→ **TRECHO FORNECIDO**
= = = = =

Considerando apenas investimentos direto a Volkswagen investiu US$ 119,5 milhões de dólares. Fazendo uso da nova política de remessa de lucros implementada durante o regime militar, a Volkswagen enviou US$ 279,1 milhões no mesmo período representando um déficit de US$ 159,6 milhões a mais remetidos para fora do país. Ainda assim, a Volkswagen do Brasil viu seu capital aumentar a uma média de mais de 100% ao ano em um intervalo de sete anos passando de Cr$ 66,96 milhões em 1965 e atingindo o patamar de Cr$ 657,48 milhões ao final de 1971. (SILVA, 2019, p.?).

Tal fato citado fez com que a Volkswagen entrasse no clima do otimismo da propaganda oficial do regime ditatorial[23]. Em suas publicidades comerciais, a Volks atrelou-se ao discurso ufanista desenvolvido pela Assessoria Especial de Relações Públicas (Aerp), fazendo da publicidade uma propaganda política pró-ditadura. Essa questão, no entanto, será melhor abordada no capítulo 3 desse trabalho.

= = = = =

Itens de uma fonte de dados:

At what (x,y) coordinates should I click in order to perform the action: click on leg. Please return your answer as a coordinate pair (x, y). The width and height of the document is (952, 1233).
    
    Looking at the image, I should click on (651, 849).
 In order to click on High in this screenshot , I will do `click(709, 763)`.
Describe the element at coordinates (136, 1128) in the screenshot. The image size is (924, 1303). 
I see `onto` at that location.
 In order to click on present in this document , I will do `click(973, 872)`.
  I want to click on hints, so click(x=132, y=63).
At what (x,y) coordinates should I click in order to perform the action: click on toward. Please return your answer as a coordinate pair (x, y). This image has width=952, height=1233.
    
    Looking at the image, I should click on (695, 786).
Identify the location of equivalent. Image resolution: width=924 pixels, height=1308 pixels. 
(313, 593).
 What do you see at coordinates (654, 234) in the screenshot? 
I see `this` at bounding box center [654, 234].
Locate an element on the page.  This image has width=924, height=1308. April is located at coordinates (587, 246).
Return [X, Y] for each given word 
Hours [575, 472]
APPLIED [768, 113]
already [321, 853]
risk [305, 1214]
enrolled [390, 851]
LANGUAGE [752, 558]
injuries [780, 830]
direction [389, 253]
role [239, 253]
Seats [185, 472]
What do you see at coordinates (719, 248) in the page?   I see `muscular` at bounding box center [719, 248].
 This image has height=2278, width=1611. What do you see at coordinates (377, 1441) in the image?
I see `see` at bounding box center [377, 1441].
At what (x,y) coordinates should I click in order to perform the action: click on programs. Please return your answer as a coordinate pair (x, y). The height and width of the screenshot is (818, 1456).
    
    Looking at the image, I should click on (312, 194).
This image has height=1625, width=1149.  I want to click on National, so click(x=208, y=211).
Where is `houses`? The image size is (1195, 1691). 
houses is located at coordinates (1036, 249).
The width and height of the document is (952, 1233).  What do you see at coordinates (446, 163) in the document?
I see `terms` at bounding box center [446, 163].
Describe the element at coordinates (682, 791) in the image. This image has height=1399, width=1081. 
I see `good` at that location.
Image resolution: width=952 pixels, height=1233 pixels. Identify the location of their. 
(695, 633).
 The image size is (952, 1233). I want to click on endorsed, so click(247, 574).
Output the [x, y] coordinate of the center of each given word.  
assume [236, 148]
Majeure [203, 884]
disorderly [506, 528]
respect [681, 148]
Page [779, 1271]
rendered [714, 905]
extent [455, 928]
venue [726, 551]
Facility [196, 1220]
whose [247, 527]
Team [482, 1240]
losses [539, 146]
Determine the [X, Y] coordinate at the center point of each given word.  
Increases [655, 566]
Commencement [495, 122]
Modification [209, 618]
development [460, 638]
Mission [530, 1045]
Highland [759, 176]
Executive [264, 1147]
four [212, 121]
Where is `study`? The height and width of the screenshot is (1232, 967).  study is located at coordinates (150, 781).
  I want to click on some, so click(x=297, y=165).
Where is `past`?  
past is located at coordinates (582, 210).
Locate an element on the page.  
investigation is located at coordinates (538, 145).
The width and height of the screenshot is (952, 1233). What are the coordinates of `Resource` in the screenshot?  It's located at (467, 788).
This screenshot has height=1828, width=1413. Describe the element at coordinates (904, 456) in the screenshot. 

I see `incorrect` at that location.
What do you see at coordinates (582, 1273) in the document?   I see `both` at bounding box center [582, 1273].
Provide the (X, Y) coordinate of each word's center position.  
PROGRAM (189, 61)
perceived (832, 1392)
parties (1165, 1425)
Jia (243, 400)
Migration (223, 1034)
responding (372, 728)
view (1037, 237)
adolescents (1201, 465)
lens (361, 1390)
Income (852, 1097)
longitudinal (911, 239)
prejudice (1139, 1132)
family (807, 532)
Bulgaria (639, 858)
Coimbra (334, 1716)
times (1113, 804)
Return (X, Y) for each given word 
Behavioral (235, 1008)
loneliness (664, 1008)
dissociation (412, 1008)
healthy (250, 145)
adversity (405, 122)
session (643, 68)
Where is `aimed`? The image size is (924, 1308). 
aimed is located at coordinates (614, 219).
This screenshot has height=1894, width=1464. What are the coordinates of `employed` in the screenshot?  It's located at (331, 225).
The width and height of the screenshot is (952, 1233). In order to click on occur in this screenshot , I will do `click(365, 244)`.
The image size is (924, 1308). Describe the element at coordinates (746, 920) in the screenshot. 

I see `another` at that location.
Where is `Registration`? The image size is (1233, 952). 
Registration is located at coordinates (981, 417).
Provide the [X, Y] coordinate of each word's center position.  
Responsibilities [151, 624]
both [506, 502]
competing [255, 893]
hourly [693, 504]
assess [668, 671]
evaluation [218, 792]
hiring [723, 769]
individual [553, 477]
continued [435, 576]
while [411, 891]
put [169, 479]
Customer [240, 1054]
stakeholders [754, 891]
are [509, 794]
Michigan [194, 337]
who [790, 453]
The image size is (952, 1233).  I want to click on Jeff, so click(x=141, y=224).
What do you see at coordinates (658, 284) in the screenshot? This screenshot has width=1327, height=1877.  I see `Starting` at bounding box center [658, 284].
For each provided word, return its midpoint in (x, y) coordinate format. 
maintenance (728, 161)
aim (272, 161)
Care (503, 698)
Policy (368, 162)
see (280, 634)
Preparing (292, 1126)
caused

= = = = =

→ **LISTA DE TAREFAS**
**A.** Segundo o trecho sobre a Volkswagen, quanto a empresa remeteu para fora do país no período mencionado?
**B.** Liste todos os valores em dinheiro citados no trecho sobre a Volkswagen.
**C.** Devolva a parte do trecho sobre a Volkswagen que começa nas palavras "Tal fato citado" e termina depois de "3 desse trabalho.".
Os registros provêm de uma fonte diferente da do trecho.

→ **EXERCÍCIO RESOLVIDO**
**A.** US$ 279,1 milhões.

**B.**
US$ 119,5 milhões
US$ 279,1 milhões
US$ 159,6 milhões
Cr$ 66,96 milhões
Cr$ 657,48 milhões

**C.**
Tal fato citado fez com que a Volkswagen entrasse no clima do otimismo da propaganda oficial do regime ditatorial[23]. Em suas publicidades comerciais, a Volks atrelou-se ao discurso ufanista desenvolvido pela Assessoria Especial de Relações Públicas (Aerp), fazendo da publicidade uma propaganda política pró-ditadura. Essa questão, no entanto, será melhor abordada no capítulo 3 desse trabalho.